In questi miei undici anni di ministero a Taranto l’arcivescovo emerito è stata una figura discreta e per me un costante punto di riferimento. Porterò scolpiti nel cuore i ricordi di questi ultimi giorni, di come egli si è preparato alla morte, con il desiderio di incontrare il Signore. Con serenità d’animo e fiducia, ha aspettato l’apparire del Principe dei pastori. Chi gli è stato accanto, che ringrazio di vivo cuore per non averlo lasciato un solo attimo (il personale prima di Villa Verde e di Casa san Paolo, le suore, i sacerdoti) hanno sicuramente visto sul capo di quest’uomo, stanco e molto malato, risplendere il fulgore della santità di appartenere a Lui. Ora tutti quanti insieme imploriamo il Dio misericordioso perché monsignor Benigno possa meritare oggi stesso la incorruttibile corona di gloria. Negli ultimi giorni nel salutarmi non altro faceva che dirmi grazie. Adesso sono io a dirgli grazie dal profondo del cuore. Tutta la nostra Arcidiocesi sente il bisogno di dirgli grazie. Monsignor Papa ha amato questa Chiesa e quando si ama si offre e si soffre e monsignor Papa fino all’ultimo non si è mai tirato indietro. «vivrà per me» Ed è vero che l’esistenza di un uomo la si giudica dal modo con cui muore. Durante la celebrazione dei suoi 40 anni di episcopato che abbiamo celebrato in cattedrale, era già proiettato nel futuro di Dio, parlava del suo avvenire come un compimento della misericordia. Ha chiesto a tutti noi di pregare perché potesse presentarsi degno davanti a Dio. La sua serenità, il modo con cui si è incamminato nella valle oscura stretto alla mano del Buon Pastore, sono stati la conferma di come abbia trascorso una vita aggrappato a Lui. Stringendosi ancora più forte al Maestro ci è sembrato di udire le parole dell’Apostolo, quelle ascoltate nella seconda lettura:
«Chi ci separerà dunque dall’amore di Cristo?
lo sono infatti persuaso che né morte né vita, né angeli né principati, né presente né avvenire, né potenze, né altezza né profondità, né alcuna altra creatura potrà mai separarci dall’amore di Dio, in Cristo Gesù, nostro Signore». Monsignor Papa ha scritto e predicato moltissimo, ma mi permetto di raccogliere insegnamenti del suo magistero quasi a volerli proporre come un suo testamento spirituale. Negli ultimi mesi già duramente provati dall’abbandono delle forze, ha pubblicato un volumetto intitolato “A scuola di sinodalità negli Atti degli Apostoli”. Potremmo dire che il libro degli Atti ha accompagnato tutta la vita di studio, la professione accademica e di predicazione di padre Benigno, quindi non ha perso l’occasione di offrirci ancora una volta il modello di Chiesa all’alba del cristianesimo, perché potessimo capire il senso vero della sinodalità.
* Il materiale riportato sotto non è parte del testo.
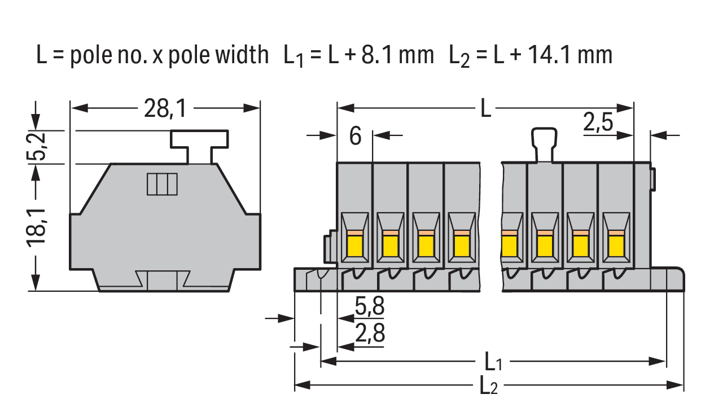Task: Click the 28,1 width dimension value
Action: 165,108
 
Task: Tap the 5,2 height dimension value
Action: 37,147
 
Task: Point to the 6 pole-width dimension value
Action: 355,136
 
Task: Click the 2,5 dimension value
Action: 598,122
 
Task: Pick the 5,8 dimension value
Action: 370,305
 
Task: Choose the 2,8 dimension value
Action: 370,332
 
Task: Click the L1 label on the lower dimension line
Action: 493,362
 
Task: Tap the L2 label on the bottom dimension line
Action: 488,386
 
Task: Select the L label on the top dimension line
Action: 486,108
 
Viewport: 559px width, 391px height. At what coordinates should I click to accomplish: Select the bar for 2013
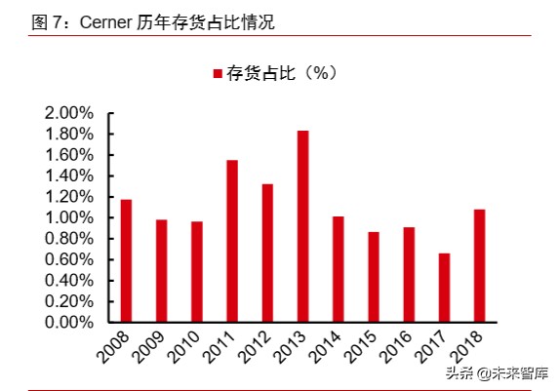(x=302, y=226)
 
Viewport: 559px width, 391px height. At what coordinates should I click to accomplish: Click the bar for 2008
(x=126, y=260)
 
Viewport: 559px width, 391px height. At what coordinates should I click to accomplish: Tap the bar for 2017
(x=444, y=288)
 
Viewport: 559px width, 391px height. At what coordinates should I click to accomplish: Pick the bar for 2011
(x=232, y=241)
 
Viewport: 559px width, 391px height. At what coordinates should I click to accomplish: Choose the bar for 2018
(x=479, y=265)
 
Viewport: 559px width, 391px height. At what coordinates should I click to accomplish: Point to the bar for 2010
(x=197, y=272)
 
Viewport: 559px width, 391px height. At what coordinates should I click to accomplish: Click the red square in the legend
(x=217, y=73)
Sinodalità di cui abbiamo bisogno urgente, secondo papa Francesco, nella nostra chiesa e nelle chiese di tutto il mondo. Sarebbe ancora più fruttuosa la celebrazione delle esequie dell’arcivescovo Benigno, se uscendo da qui ci sentissimo ancora più motivati alla fraternità. Ne sarebbe contento in primo luogo proprio lui come un padre che raccomanda ai suoi figlioli di continuare a volersi bene, insieme con Maria la Madre di Gesù. Così scrive: «I legami di fraternità tra i membri dello stesso gruppo sono un dono di amore che proviene dallo Spirito di Dio capace di dare vita ad una cultura di comunione che si apre alla collaborazione e al coinvolgimento operativo dell’esercizio di una stessa missione da compiere insieme. […]La Chiesa nasce gerarchica ma anche Mariana […] La figura di Maria, la cui presenza aveva caratterizzato tutta la storia dall’infanzia di Gesù è anche presente nella storia dell’Infanzia della Chiesa. […] Maria è la madre della Parola, […] Maria è la madre della fede […] Maria è anche madre della gioia cristiana […], Maria è modello della Chiesa[…]. La sinodalità della Chiesa, intesa come vita di comunione con Dio e con i fratelli è aperta alla partecipazione di tutti i battezzati alla missione, è uno stile di vita evangelico che rinnova il tessuto cristiano delle nostre comunità».
«Per crescere nella comunione – ci dice ancora monsignor Papa – occorre dar vita ad una spiritualità di comunione, capace di dilatare spazi più vasti di comunione, in maniera da fare della comunione il clima spirituale distintivo delle nostre comunità cristiane, l’atmosfera culturale nella quale costantemente viviamo e starei per dire, l’aria che respiriamo. […] La Chiesa cresce nella vita di comunione se il suo cammino di fede è caratterizzato da un serio impegno nella ricerca della santità della vita».

«Chi mangia questo pane vivrà in eterno»

Eccellenza,
nel 1981 hai svestito il saio perché sei entrato a far parte del collegio degli apostoli, ma non hai mai dismesso il tuo essere francescano sempre fedele a Madonna Povertà Con te vogliamo lodare l’Onnipotente Buon Signore anche per sorella nostra morte corporale, dalla quale nessun uomo vivente può scappare. Abbiamo fiducia che la seconda morte non ti abbia scalfito perché già appartieni a Dio. Perché sicuramente sulle tue labbra saranno affiorate le parole del tuo serafico padre Francesco:
«Rapisca, ti prego, o Signore,
l’ardente e dolce forza del tuo amore
la mente mia da tutte le cose che sono sotto il cielo,
perché io muoia per amore dell’amor tuo, come tu ti sei degnato di morire
per amore dell’amor mio».

Riposa in pace arcivescovo Benigno, vai incontro al tuo Signore. La Chiesa di Taranto prega e rende lode a Dio e lo ringrazia per averti donato a questa Chiesa per la quale sei amato padre, sposo, fratello ed amico.